Gorgeous babycarriers! Thanks so much for sharing and brightening up the forum.

Interesting to see, particularly for me, in the embroidered carrier 7 and in the construction of the (lovely) wax resist carrier 9, the cross fertilisation of design with the Shui with whom the Bailing Miao live so closely. I would think that, especially 7, might initially be mistaken for Shui although it does not have the horsehair gimp embroidery of the Shui.

As you will gather, I love the more restrained 9 and the balance of its designs.

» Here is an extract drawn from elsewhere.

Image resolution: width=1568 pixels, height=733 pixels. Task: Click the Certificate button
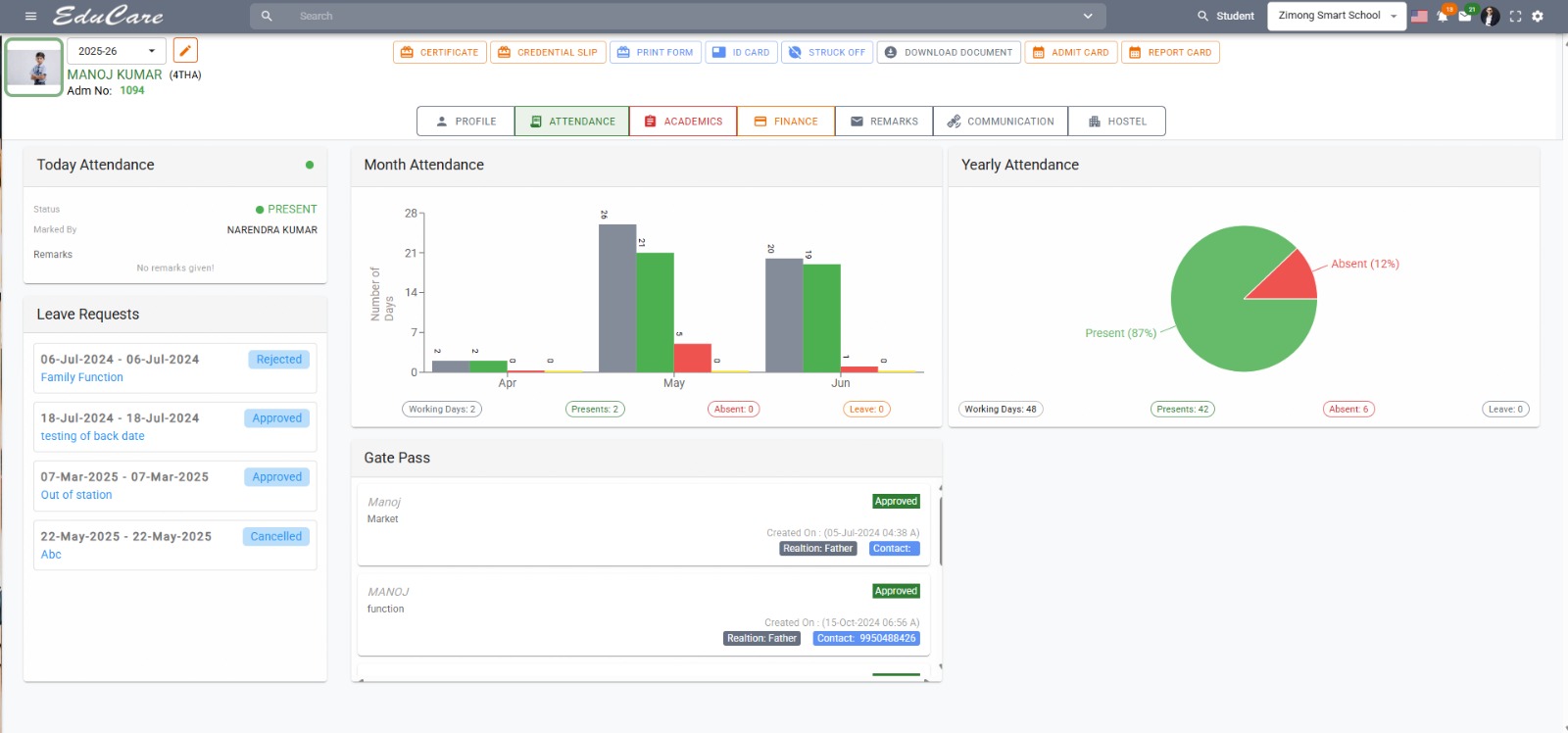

Thanks very much for showing the close-up of the embroidery in 4. It has a real Jacobean embroidery design feel to my Western eyes! The embroidery style has echoes of the needle weaving of the Miao (not Bailing Miao) of Taijiang county - see photo below. However, that is edging but does show how the Miao utilise needle weaving as effective embroidery techniques.

I must look out the modern wax resist baby carrier square that I have from a Bailing Miao village collected in 2001 just to link your lovely mature items to the present day.

Thanks for the joy of the beautiful textiles and, as Susan said, excellent photography to really show them off for us.

Best wishes,


Attachments:
File comment: Miao needle embroidery from Da Zhai villag, Taipan township, Taijiang county, Guizhou province - May 2005.
Da-Zhai-embroidery-w.jpg
Da-Zhai-embroidery-w.jpg [ 33.59 KiB | Viewed 7960 times ]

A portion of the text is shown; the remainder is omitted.